**Aim**
Can you reproduce, word for word, the part of the Greenoaks page starting with "A cottage acquired, a" and going on through "Gallery of Australia."?

A Mort Family Historical Site · Darling Point, Sydney

Greenoaks.
A house in the Gothic taste,
above the harbour. Acquired 1846 · Transformed 1846 — 1878

The Sydney residence of Thomas Sutcliffe Mort — pastoralist, dock-builder, and pioneer of refrigeration — set upon two and three-quarter hectares at Darling Point, with gardens then reckoned the finest in the colony.

1846
Acquired by T.S. Mort
2.8 ha
Original estate
1910
Renamed Bishopscourt
VI
Generations stewarded
Greenoaks, Darling Point, photographed in 1895
Greenoaks · Darling Point · 1895 · From the collections of the State Library of New South Wales
Chapter I · History

A cottage acquired, a mansion conceived.

Thomas Sutcliffe Mort and his first wife Theresa Laidley, daguerreotype c. 1847
Plate I — T. S. Mort with Theresa Laidley, c. 1847. Daguerreotype made within a year of the purchase of Greenoaks. National Portrait Gallery of Australia.

**Data lines**
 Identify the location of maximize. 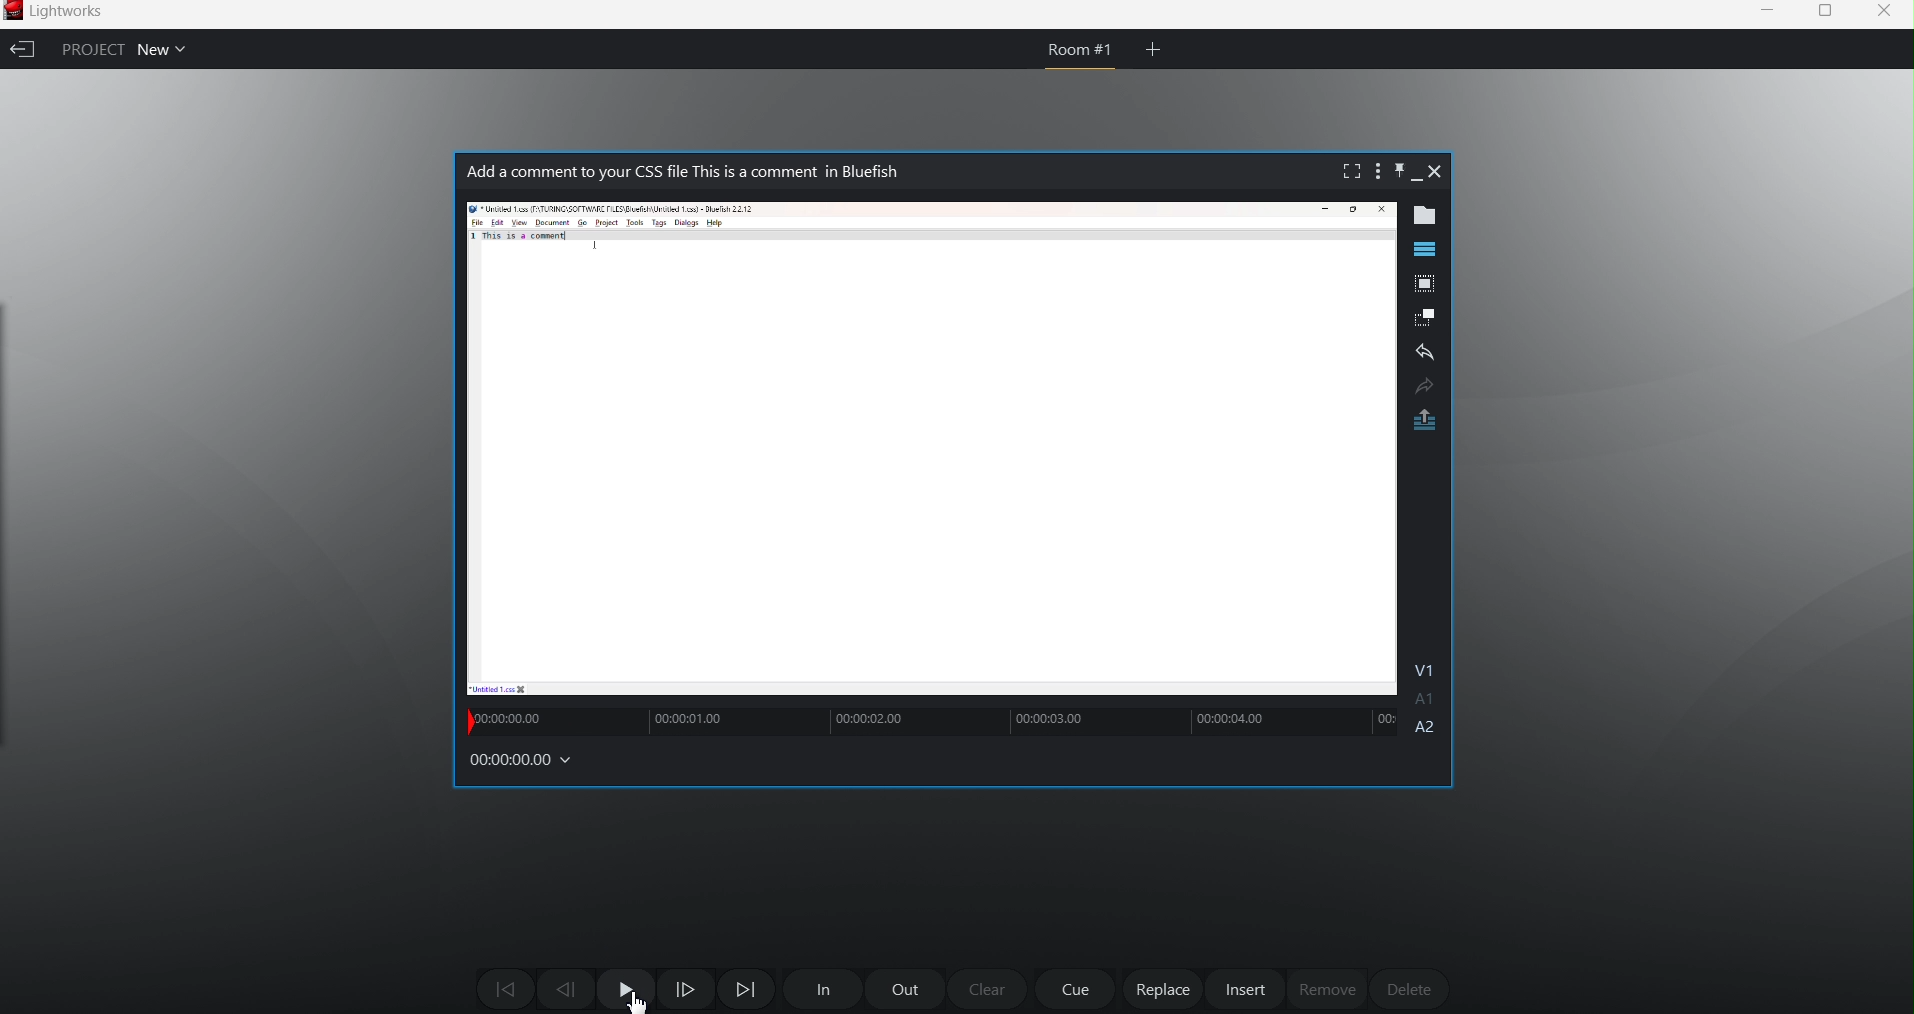
(1826, 12).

**Written solution**
A cottage acquired, a mansion conceived.

Thomas Sutcliffe Mort and his first wife Theresa Laidley, daguerreotype c. 1847
Plate I — T. S. Mort with Theresa Laidley, c. 1847. Daguerreotype made within a year of the purchase of Greenoaks. National Portrait Gallery of Australia.